Émeus, pingouins et lama, carte postale, clichés J. Pécry, Étretat

Le parc reçoit 6.800 visiteurs en 1963. Il emploie deux soigneurs, un jardinier et une aide. Un salon de thé propose des boissons aux visiteurs.

Nourrissage des cygnes, photographie (probablement François Vincent, Étretat)
Les émeus, au caractère quelque peu irascible, faisaient partie des attractions redoutées du parc ; carte postale éditée par François Vincent, Étretat
Extrait de l’article d’Annie Guilbert
Extrait d’un dépliant publicitaire du Syndicat d’initiative

Le parc s’agrandit vers l’est et se diversifie avec l’ouverture d’un club équestre en 1965, incluant des écuries, un manège, une piste de près d’un kilomètre, un club-house et un terrain de jeux pour enfants. Cette activité vient enrichir l’offre sportive et ludique proposée aux touristes séjournant à Étretat. Dans son extension maximum, le parc et le centre couvrent 11 hectares, au pied de l’antenne relais et autour du réservoir des eaux, et s’étendent au lieudit les Trois Mathildes, entre la route de Fécamp et le chemin de Saint-Clair, jusque sur la commune de Bordeaux-Saint-Clair.


Des bungalows à la silhouette triangulaire caractéristique sont construits au milieu des pins, pour accueillir des cavaliers de passage. Dans la lancée de cette création, un concours hippique national est organisé au Parc aux Bêtes le 22 août 1965 ; il réunit 193 concurrents.

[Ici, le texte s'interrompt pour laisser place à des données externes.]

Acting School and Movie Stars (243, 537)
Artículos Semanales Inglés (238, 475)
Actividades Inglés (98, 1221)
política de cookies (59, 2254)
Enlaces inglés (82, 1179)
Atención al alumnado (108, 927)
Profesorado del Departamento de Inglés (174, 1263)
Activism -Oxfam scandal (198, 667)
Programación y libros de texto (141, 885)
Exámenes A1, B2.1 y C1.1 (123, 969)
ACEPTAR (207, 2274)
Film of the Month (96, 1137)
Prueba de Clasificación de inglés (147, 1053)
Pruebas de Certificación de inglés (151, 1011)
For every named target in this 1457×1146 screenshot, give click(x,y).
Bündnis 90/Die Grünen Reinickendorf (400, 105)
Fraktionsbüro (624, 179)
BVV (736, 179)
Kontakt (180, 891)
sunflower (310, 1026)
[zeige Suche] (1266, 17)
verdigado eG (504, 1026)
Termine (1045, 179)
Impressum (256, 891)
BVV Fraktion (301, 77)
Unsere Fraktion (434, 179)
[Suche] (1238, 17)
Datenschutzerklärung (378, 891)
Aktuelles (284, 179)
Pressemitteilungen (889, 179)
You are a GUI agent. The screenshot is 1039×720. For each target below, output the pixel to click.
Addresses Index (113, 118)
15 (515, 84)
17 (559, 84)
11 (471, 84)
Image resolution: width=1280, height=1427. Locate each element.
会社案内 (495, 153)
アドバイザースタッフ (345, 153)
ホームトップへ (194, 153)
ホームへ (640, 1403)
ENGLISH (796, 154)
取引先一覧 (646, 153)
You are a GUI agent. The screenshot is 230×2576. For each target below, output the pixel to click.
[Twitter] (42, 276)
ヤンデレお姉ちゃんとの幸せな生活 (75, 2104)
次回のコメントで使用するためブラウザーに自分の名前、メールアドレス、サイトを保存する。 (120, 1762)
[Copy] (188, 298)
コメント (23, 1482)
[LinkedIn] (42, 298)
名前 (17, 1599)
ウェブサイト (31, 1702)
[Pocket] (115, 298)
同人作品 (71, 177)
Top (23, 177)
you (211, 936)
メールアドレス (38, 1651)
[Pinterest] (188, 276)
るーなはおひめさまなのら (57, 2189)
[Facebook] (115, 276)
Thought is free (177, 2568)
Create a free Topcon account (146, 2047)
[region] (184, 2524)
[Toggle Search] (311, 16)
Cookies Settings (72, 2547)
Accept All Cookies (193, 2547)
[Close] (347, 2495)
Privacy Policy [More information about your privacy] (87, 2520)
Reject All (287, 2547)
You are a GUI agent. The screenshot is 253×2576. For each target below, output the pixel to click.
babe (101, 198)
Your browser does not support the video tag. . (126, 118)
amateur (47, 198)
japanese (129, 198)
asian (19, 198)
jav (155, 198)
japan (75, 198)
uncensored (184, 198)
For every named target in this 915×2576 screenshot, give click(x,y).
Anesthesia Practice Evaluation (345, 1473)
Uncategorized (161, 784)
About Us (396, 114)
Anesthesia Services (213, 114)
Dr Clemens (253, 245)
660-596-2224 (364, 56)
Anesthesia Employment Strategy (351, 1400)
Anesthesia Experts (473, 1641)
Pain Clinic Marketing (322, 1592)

Cygnes et flamants roses ; carte postale éditée par François Vincent, Étretat

Le succès est cependant de courte durée. Le parc zoologique ferme ses portes à l’aube des années 1970 ; le centre équestre lui survit un peu plus longtemps. Désormais, le centre le plus proche d’Étretat pour les cavalier(e)s se trouve sur la commune du Tilleul -bien qu’il porte le nom de domaine équestre d’Étretat (https://domaine-equestre-etretat.fr/).

En juillet 2023, l’artiste havraise Nathalie Letulle fait revivre le souvenir du parc aux bêtes en proposant dix portraits géants d’animaux sauvages dans le parc de l’ancien zoo (https://www.nathalie-letulle.fr/expos.html).

Œuvres de Nathalie Letulle exposées dans l’ancien parc aux bêtes, photo publiée par le quotidien régional Paris-Normandie, 4 juillet 2023
L’ancien parc aux bêtes vu du chemin de Saint-Clair, en mars 2023

Pour en savoir plus :

  • Annie GUILBERT : À Étretat, le parc aux bêtes abrite 400 animaux  venus du monde entier, in Ville d’Étretat, guide officiel 1968, édité sous le patronage de la municipalité, le syndicat d’initiative, l’union des commerçants, le parc aux bêtes d’Étretat, p. 32-37.